Researchers identify key player in respiratory memory

By studying the “memory” of the respiratory system, a group of researchers from the University of Wisconsin-Madison have identified a key player – a protein called BDNF that’s involved in learning – responsible for the body’s ability to keep breathing properly, despite the challenges it may face.

The findings, published Dec. 14 in the online edition of Nature Neuroscience, could provide ideas of new drug targets, which could lead to new treatments for or ways to prevent a number of potentially fatal breathing disorders, including sleep apnea, sudden infant death syndrome and some related to spinal cord injuries, according to the researchers.

Every few seconds, we draw a breath and then release it. If for some reason this routine is interrupted – oxygen levels are low or airways are blocked, for example – our bodies respond accordingly. In the case of oxygen deprivation, the nerve cells in the brain send messages to motor neurons along the spine, which then tell certain muscles involved in breathing to work harder. As a result, a person may take deeper breaths.

If the breathing disruption is experienced regularly, the respiratory system remembers the disruption and most likely will respond more vigorously in the future. Researchers call this change in neural behavior “neuro-plasticity.”

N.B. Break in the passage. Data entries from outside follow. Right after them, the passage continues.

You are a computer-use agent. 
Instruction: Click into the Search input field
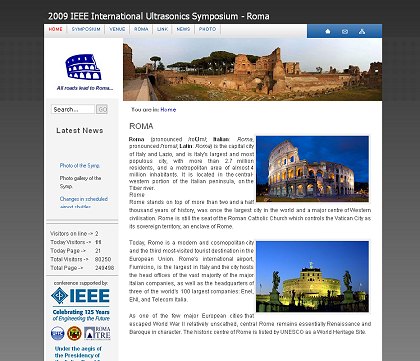click(x=73, y=109)
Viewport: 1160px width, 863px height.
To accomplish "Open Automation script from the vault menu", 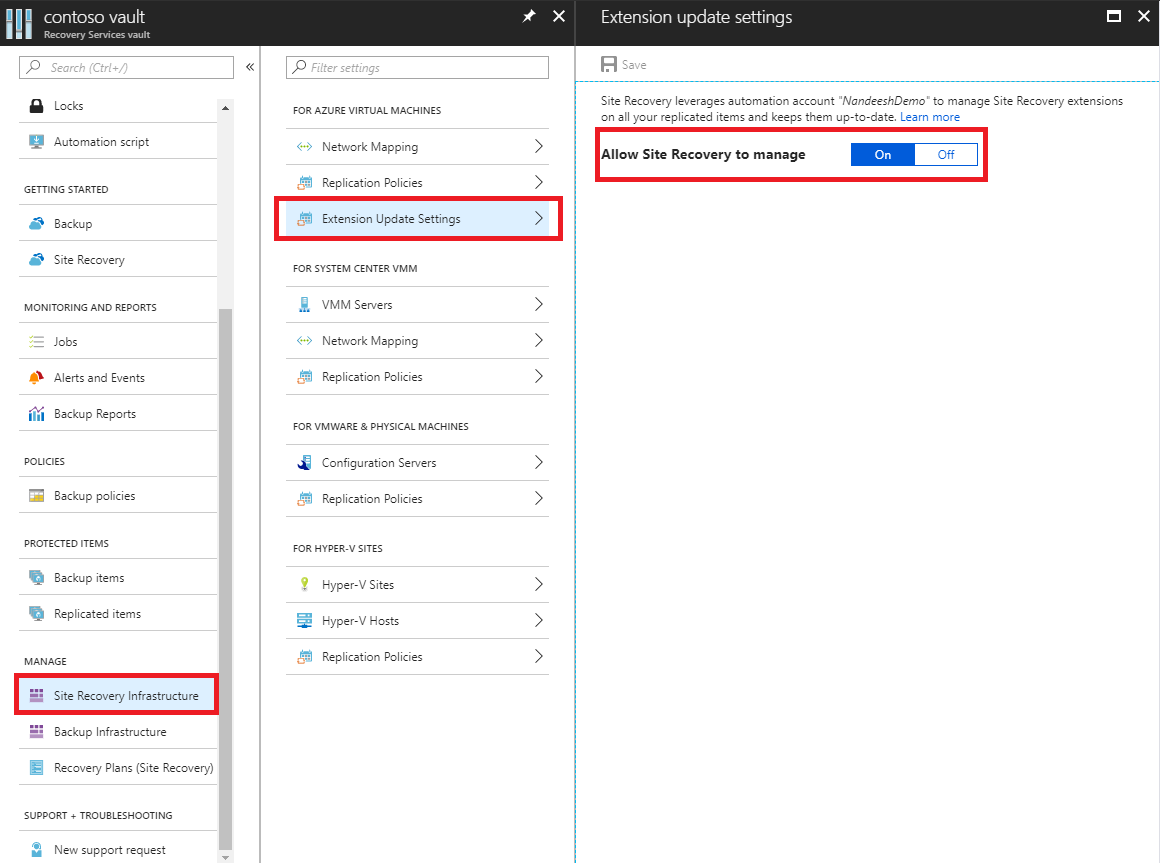I will 100,141.
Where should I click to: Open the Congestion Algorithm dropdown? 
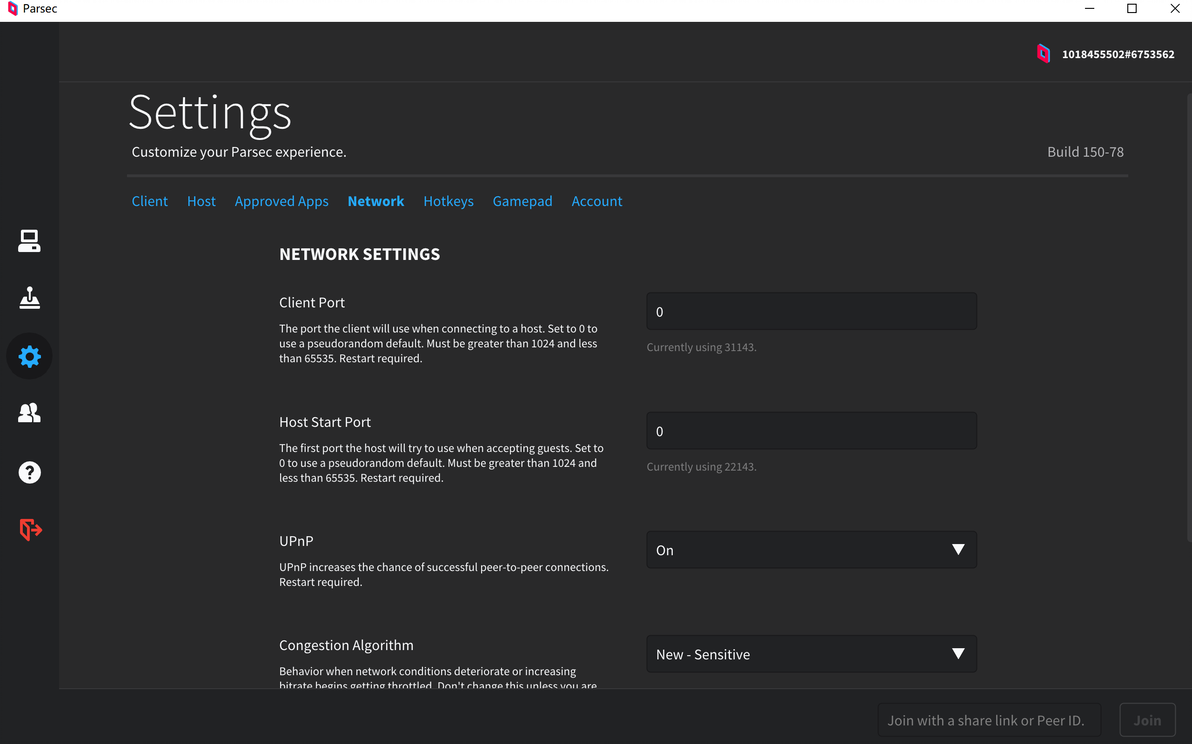[811, 654]
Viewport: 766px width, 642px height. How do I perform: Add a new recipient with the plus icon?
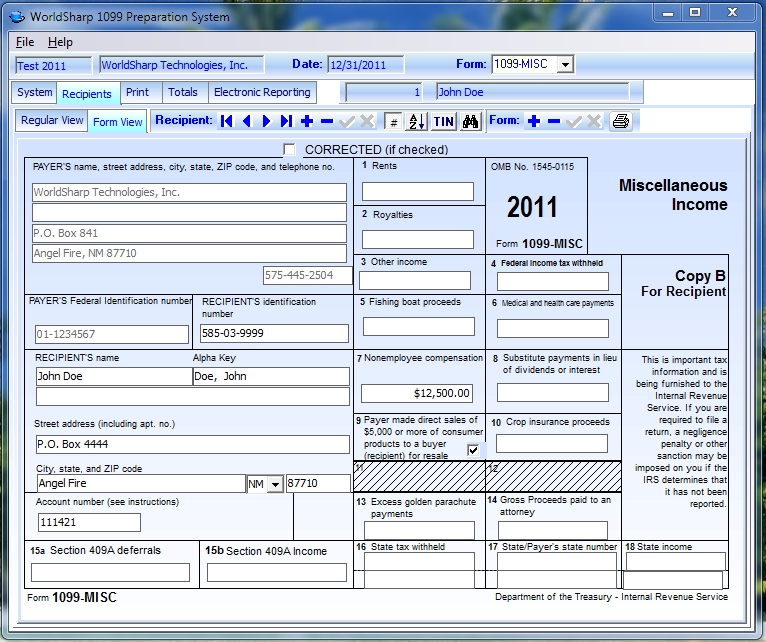pos(307,121)
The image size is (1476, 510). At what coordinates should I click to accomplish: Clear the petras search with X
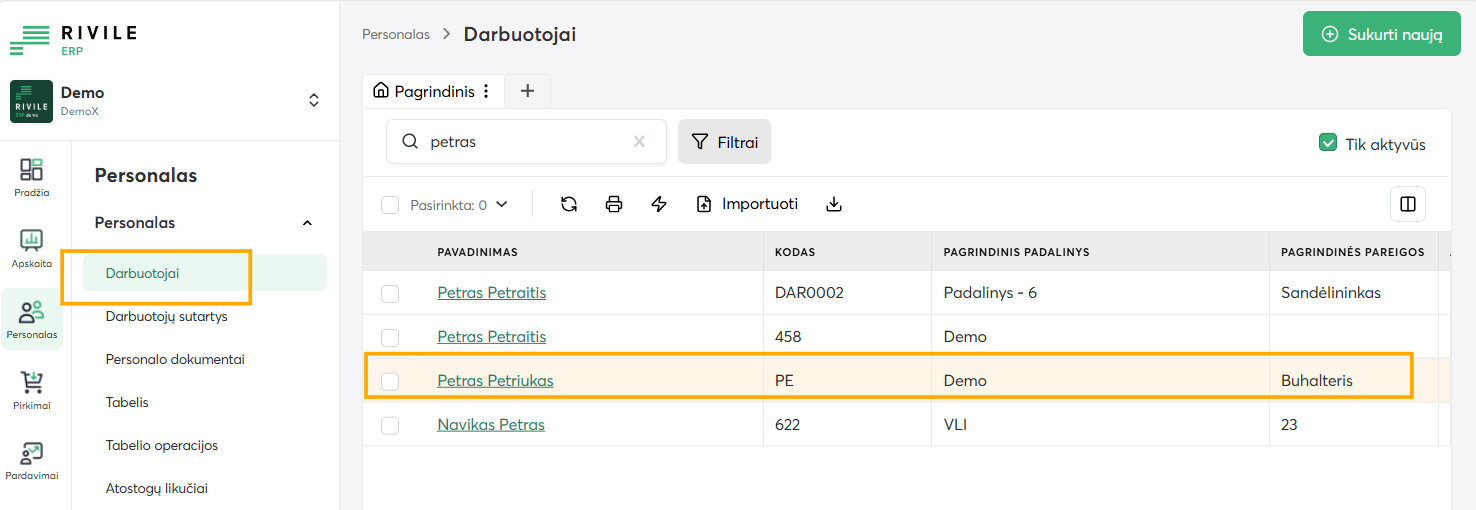pyautogui.click(x=639, y=142)
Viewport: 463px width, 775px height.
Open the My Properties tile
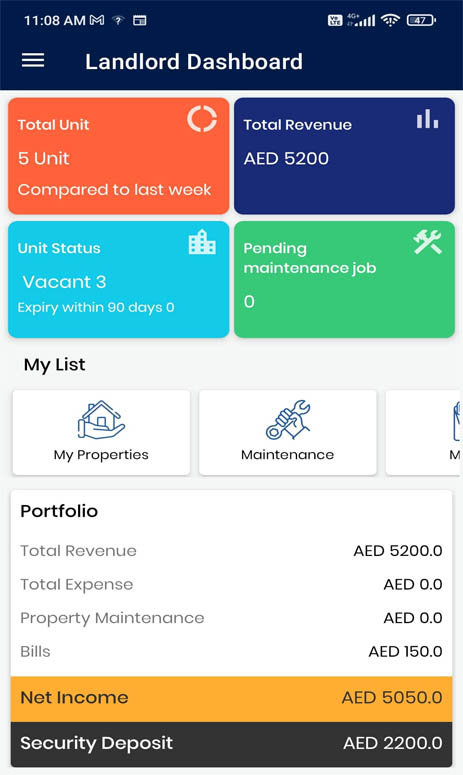101,432
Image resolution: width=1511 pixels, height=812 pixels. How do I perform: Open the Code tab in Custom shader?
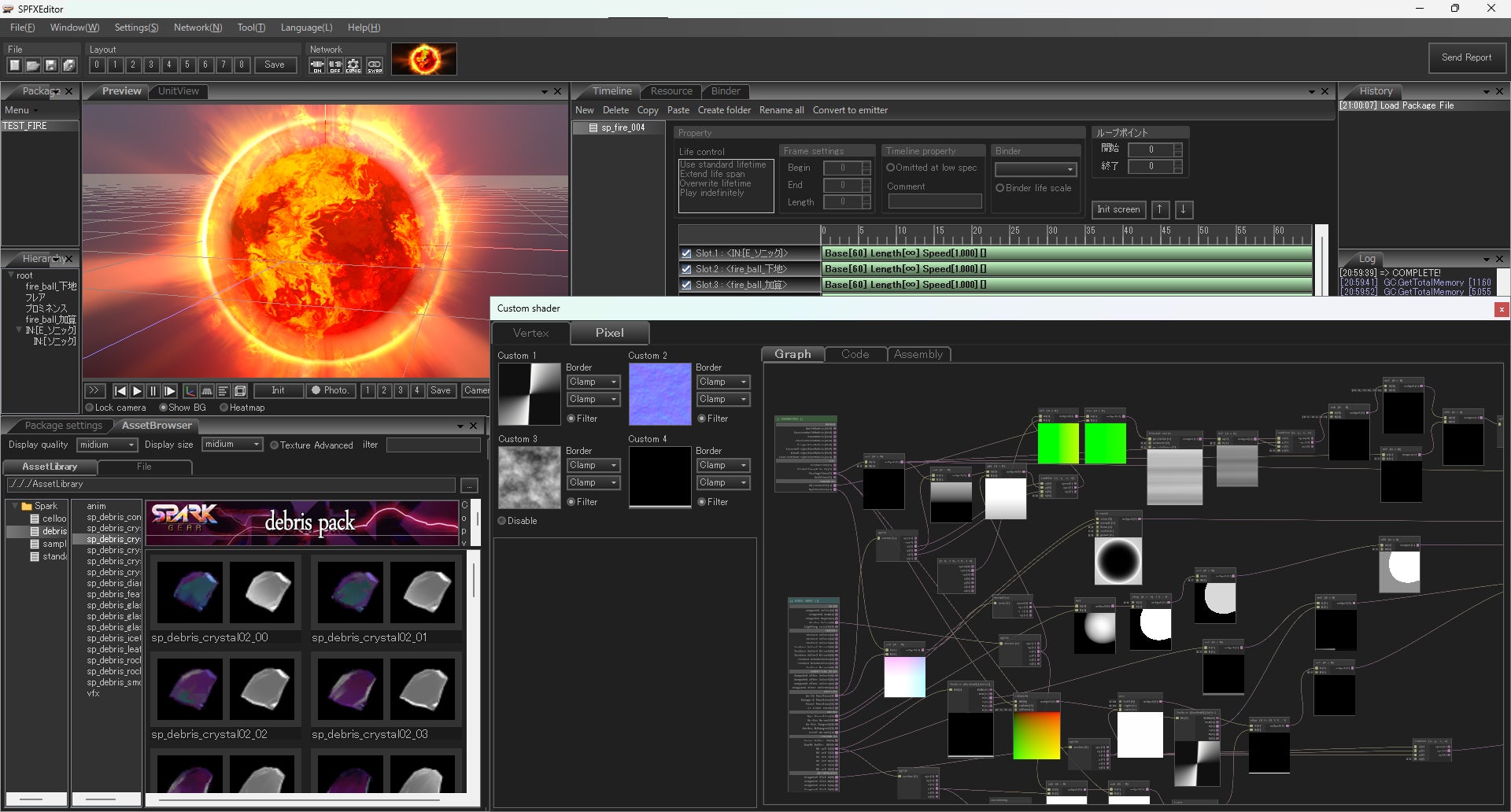click(x=855, y=354)
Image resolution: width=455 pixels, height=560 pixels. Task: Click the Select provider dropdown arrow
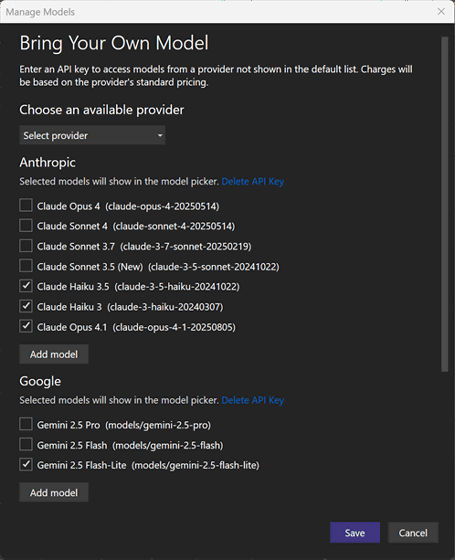(x=160, y=135)
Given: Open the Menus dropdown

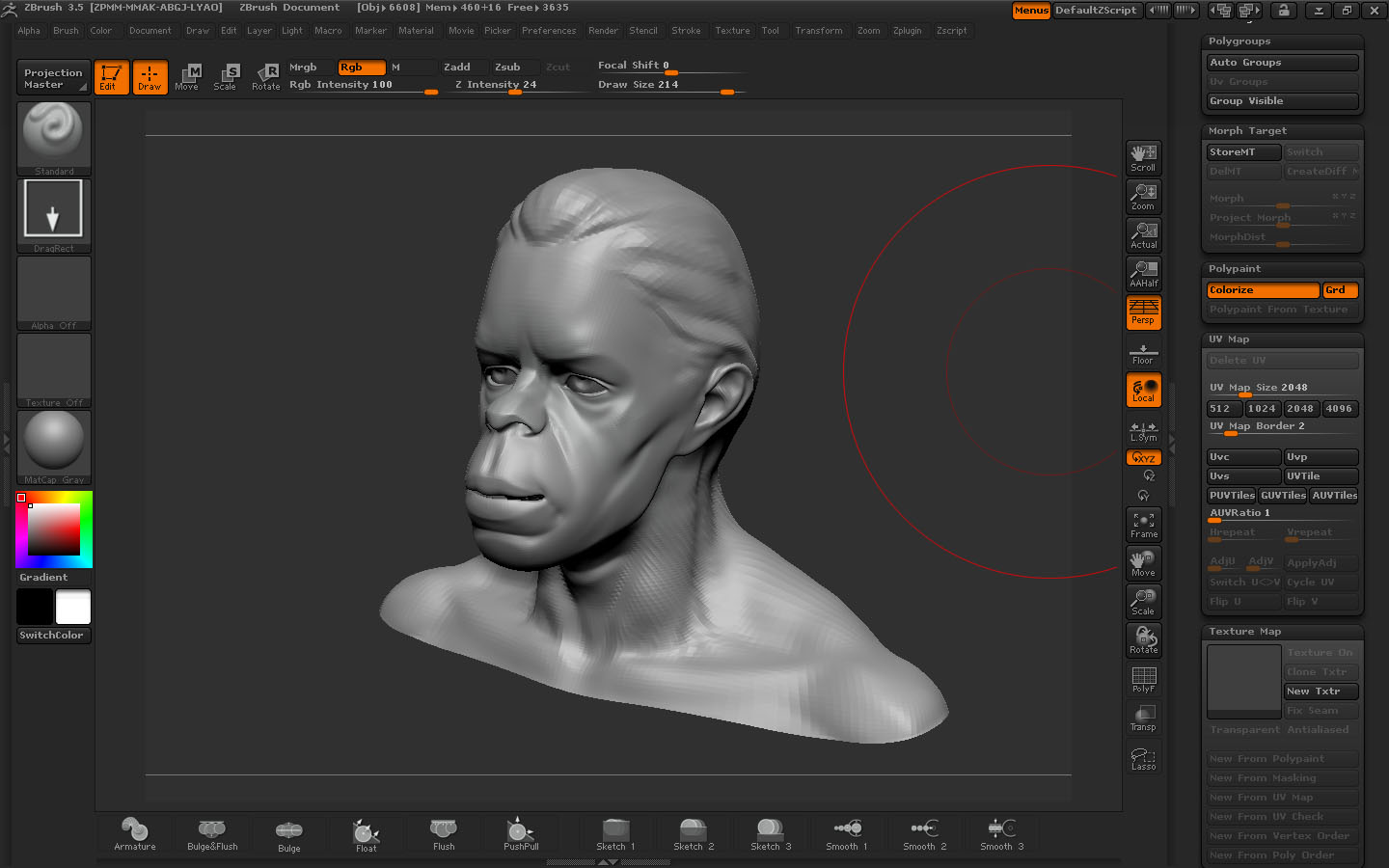Looking at the screenshot, I should [x=1030, y=11].
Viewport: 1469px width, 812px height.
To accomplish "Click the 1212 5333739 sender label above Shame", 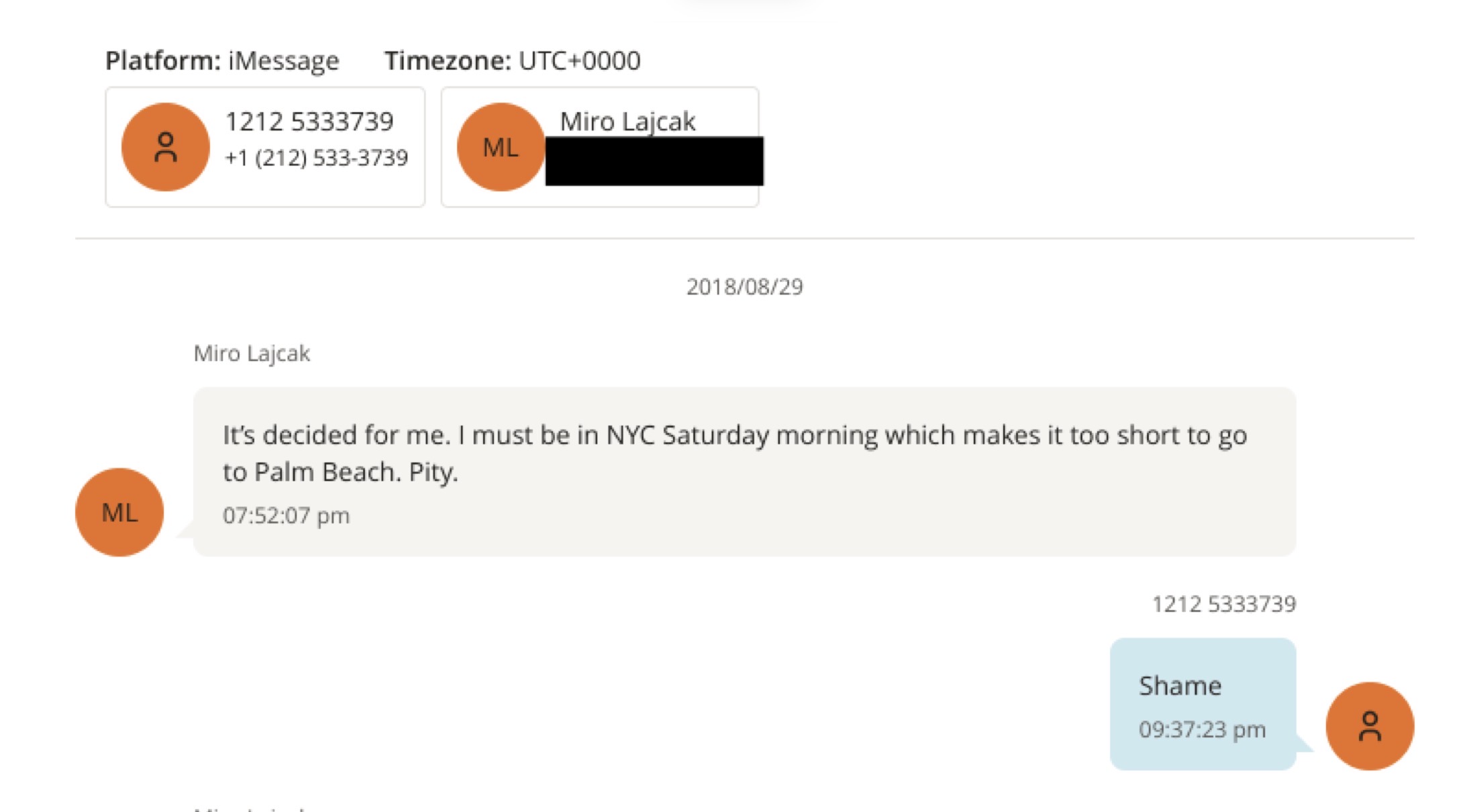I will coord(1223,604).
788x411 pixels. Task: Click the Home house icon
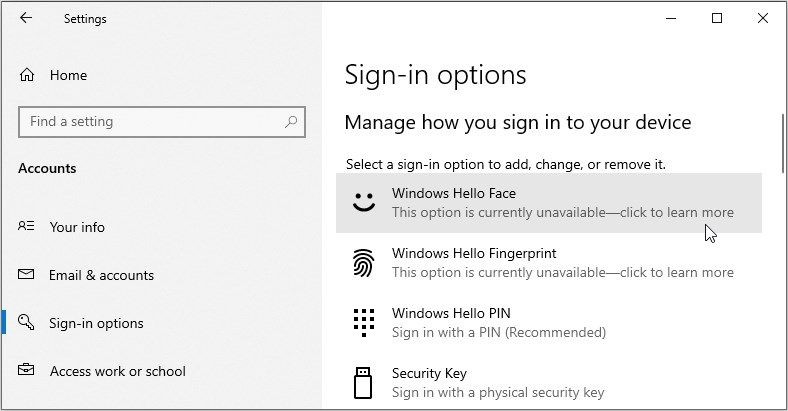click(27, 75)
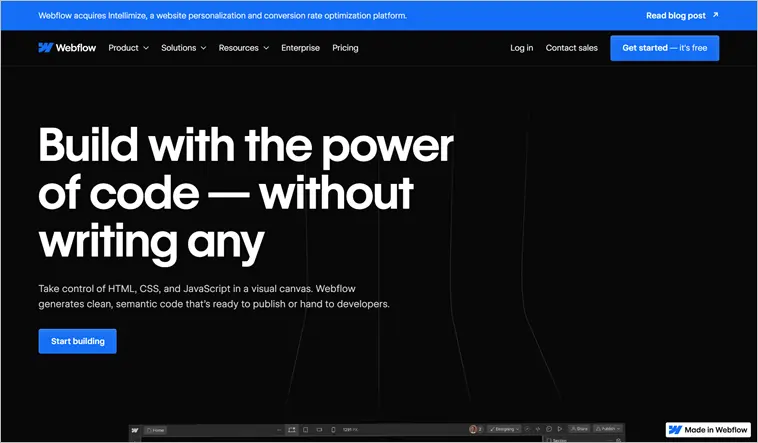Viewport: 758px width, 443px height.
Task: Expand the Resources dropdown menu
Action: [243, 48]
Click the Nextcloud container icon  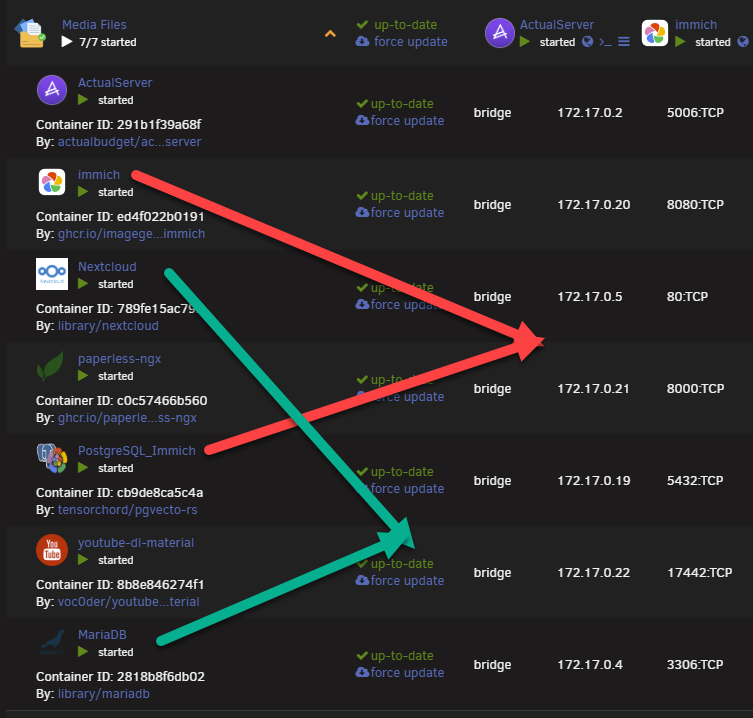click(52, 275)
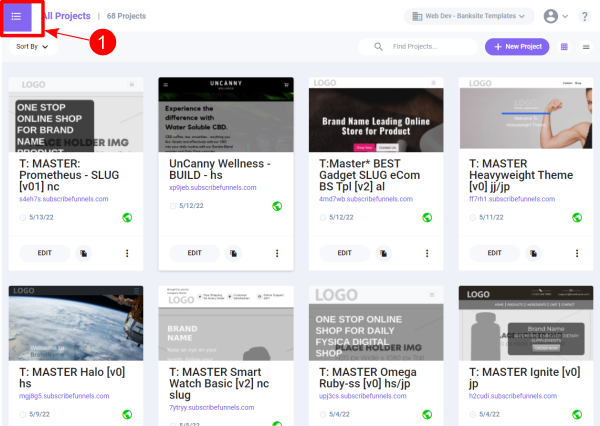The height and width of the screenshot is (426, 600).
Task: Switch to grid view layout
Action: [564, 47]
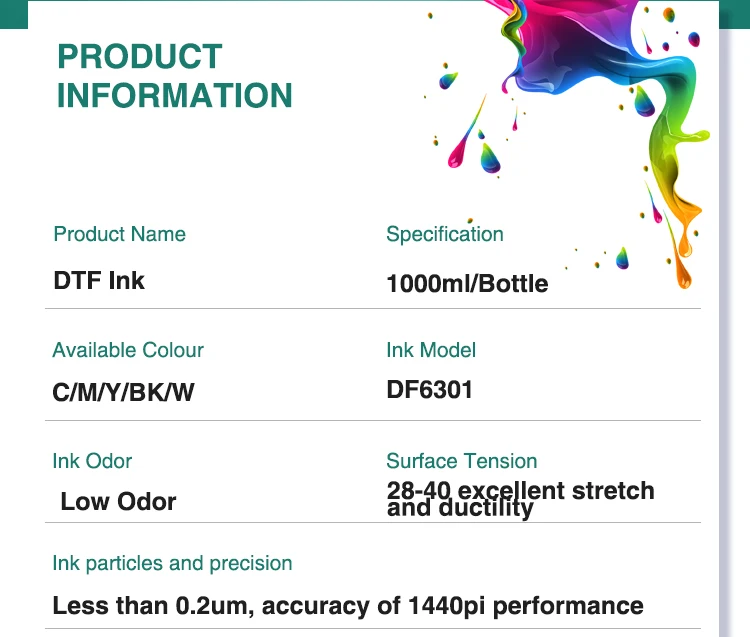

In some cases, however, the respiratory system may not remember, says Gordon Mitchell, chair of the comparative biosciences department at UW-Madison’s School of Veterinary Medicine and senior author of the recent paper. He notes that some people who have sleep apnea – a disorder where breathing stops repeatedly during sleep – may have inadequate respiratory memories. He adds that individuals with spinal cord injuries in the neck often must rely on ventilators to help them breathe.

“For them, breathing is a bigger problem than never walking again,” says Mitchell. “To breathe is to live.”

To allow such patients to breathe more easily, Mitchell and others are exploring the mechanisms underlying respiratory memory so as to find ways to enhance it, such as through drugs.

“If we can understand how breathing changes as a result of experience, we can develop techniques to intervene when breathing is compromised,” says Tracy Baker-Herman, a postdoctoral fellow at UW-Madison and first author of the paper.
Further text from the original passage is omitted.